Objetivos =>
1. Según la entrevista sobre empresas y derechos humanos, ¿qué entidades organizan el I Congreso Nacional de Investigación ‘Empresas y Derechos Humanos’?
2. Reproduce el fragmento de la entrevista sobre empresas y derechos humanos comprendido entre "Su conferencia trata" y "fuera. ¿Qué les diría?", ambos incluidos.
3. Escribe la continuación de la entrevista sobre empresas y derechos humanos a partir de su última oración.

Texto extraído =>
○ ○ ○ ○ ○

Carmen Márquez, catedrática de Derecho Internacional Público y Relaciones Internacionales por la Universidad de Sevilla

Mamen y retrato Nelson Mandela

“Todos somos consumidores globales y, de alguna forma, también cómplices de los abusos que puedan cometer las empresas para abaratar costes” explica Carmen Márquez, catedrática de Derecho Internacional Público y Relaciones Internacionales por la Universidad de Sevilla. Carmen Márquez ofrecerá hoy la conferencia inaugural del I Congreso Nacional de Investigación ‘Empresas y Derechos Humanos’, organizado por la Fundación Cepaim y la Plataforma de Innovación Social de la Universidad de Murcia, con la colaboración de la Fundación Cajamurcia.

Su conferencia trata de la responsabilidad de las empresas transnacionales en materia de derechos humanos. Muchos pensarán que habiendo tantas injusticias sociales en nuestro propio país por qué preocuparse de las que se comenten fuera. ¿Qué les diría?

Creo que es una sensibilidad razonable, a lo que le respondería citando a mi maestro, el profesor Juan Antonio Carrillo, que los derechos humanos están en los espacios más pequeños de nuestra actividad cotidiana, en la fábrica, en la escuela, en la familia, porque si no están allí, no están en ninguna parte. La responsabilidad de las empresas en relación con los derechos humanos, incluyendo las grandes empresas transnacionales, pero también las medianas y pequeñas empresas, empieza de puertas para dentro, en nuestro propio país. Y no olvidemos que enfrentamos todavía muchos problemas en España en relación con el respeto de los derechos humanos por parte de los actores empresariales. Pensemos en derechos laborales básicos, como la libertad sindical, la negociación colectiva, o la no discriminación. Pensemos en los problemas que todavía enfrentamos las mujeres en relación con el acceso al trabajo y el ascenso en nuestra carrera profesional. O pensemos en los cuestionamientos públicos recientes sobre el posible impacto negativo de las operaciones empresariales sobre el medio ambiente, que también afecta al goce de los derechos humanos. Quizá es precisamente a causa de las injusticias sociales en nuestro propio país que debemos precisamente preocuparnos de la cuestión de las empresas y los derechos humanos.

○ ○ ○ ○ ○

Bloque de datos =>
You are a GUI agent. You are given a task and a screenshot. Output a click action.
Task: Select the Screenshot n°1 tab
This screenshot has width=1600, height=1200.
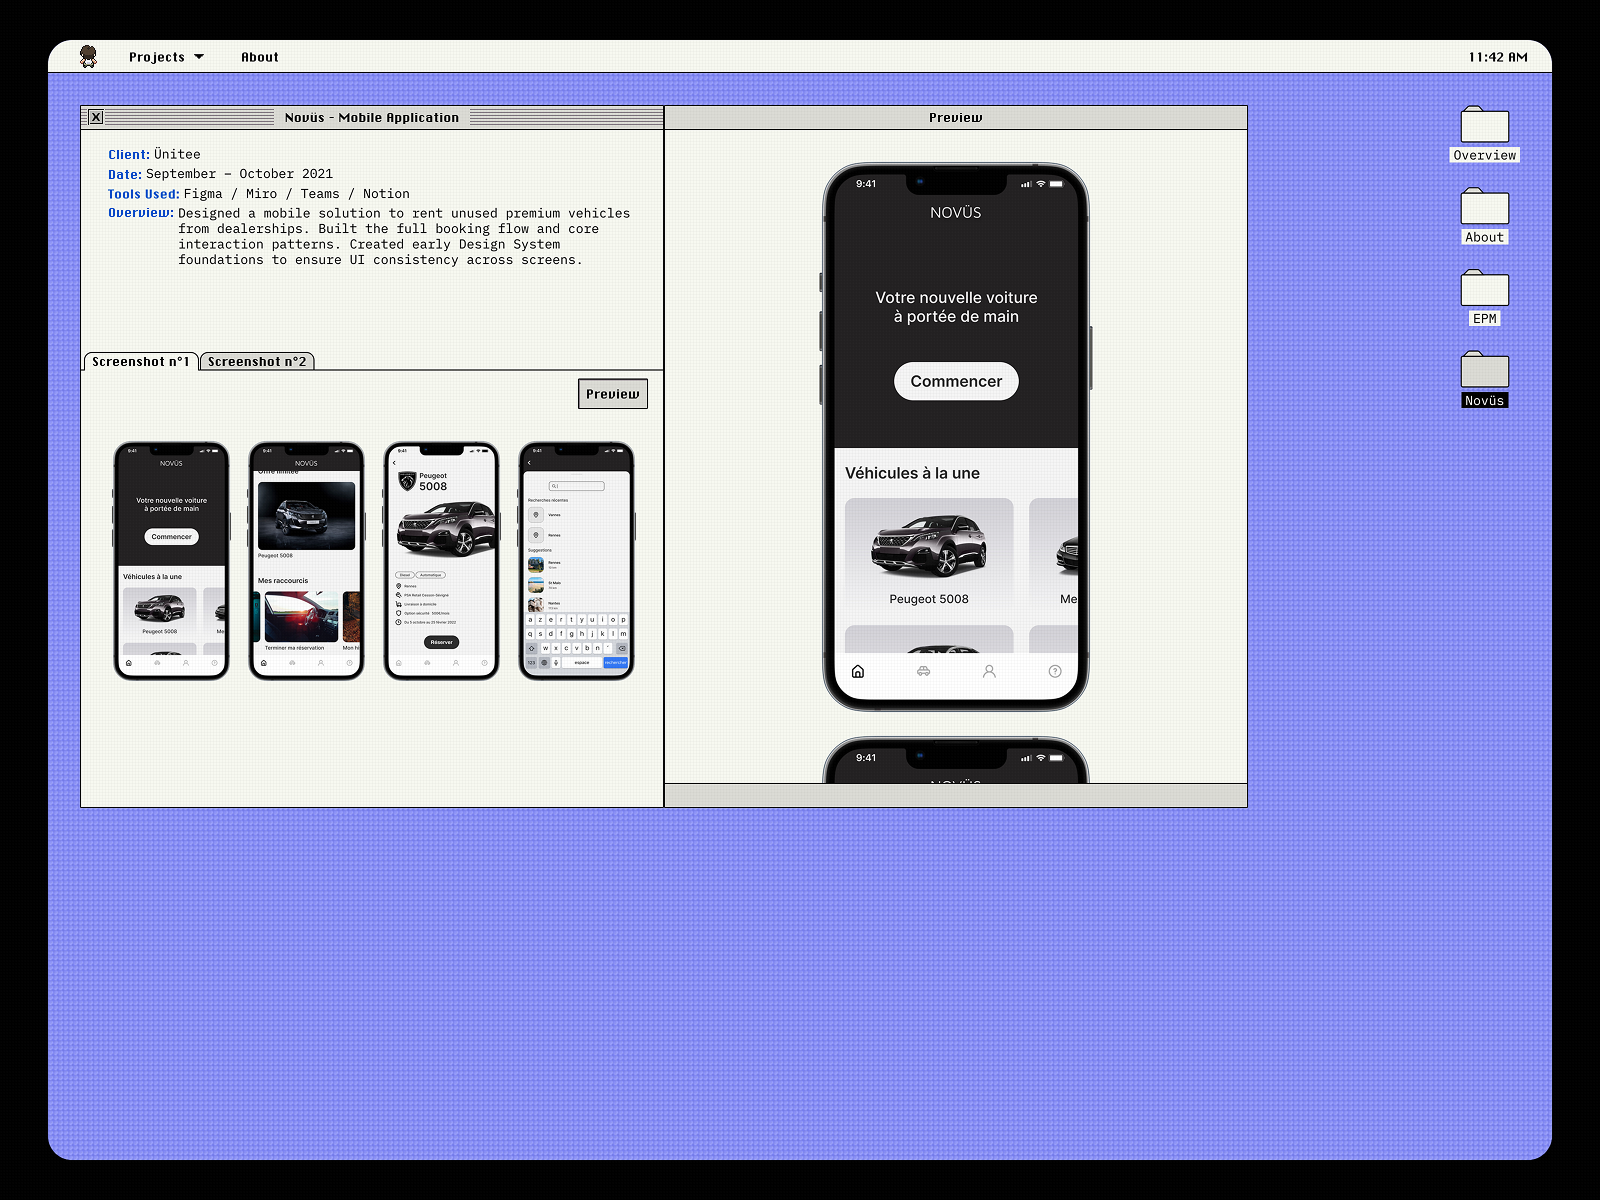click(x=140, y=362)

○ ○ ○ ○ ○

Respuestas por tarea =>
1. La Fundación Cepaim y la Plataforma de Innovación Social de la Universidad de Murcia.

2.
Su conferencia trata de la responsabilidad de las empresas transnacionales en materia de derechos humanos. Muchos pensarán que habiendo tantas injusticias sociales en nuestro propio país por qué preocuparse de las que se comenten fuera. ¿Qué les diría?

3.
Ahora bien, esta agenda también tiene ramificaciones evidentemente internacionales, que creo que también deberían preocuparnos por una serie de razones. Somos todos consumidores globales y, de alguna forma, también cómplices de los abusos que puedan cometer las empresas, por ejemplo, para abaratar costes. Si paseamos por un mercadillo y encontramos un par de zapatos fabricados en China que cuestan dos euros, no deberíamos interesarnos únicamente por el precio tan barato, sino también por las condiciones de explotación laboral o los salarios de miseria gracias a los cuales probablemente hayan sido fabricados a tan bajo coste. Y podríamos seguir tirando del hilo. El dinero de nuestros ahorros es utilizado para financiar operaciones empresariales en el exterior. Incluso, si lo pensamos bien, el dinero de nuestros ahorros, gracias al cual el Estado promueve la actividad transnacional de nuestras empresas a través de créditos para la importación y otros mecanismos o apoya a determinadas industrias, como la armamentística. La cuestión no es fácil pero, desde luego, no podemos olvidar que, en un mundo cada vez más globalizado, la responsabilidad es también global.

¿Cree que el fenómeno de la globalización ha tenido alguna influencia con respecto a la vulneración de los derechos humanos?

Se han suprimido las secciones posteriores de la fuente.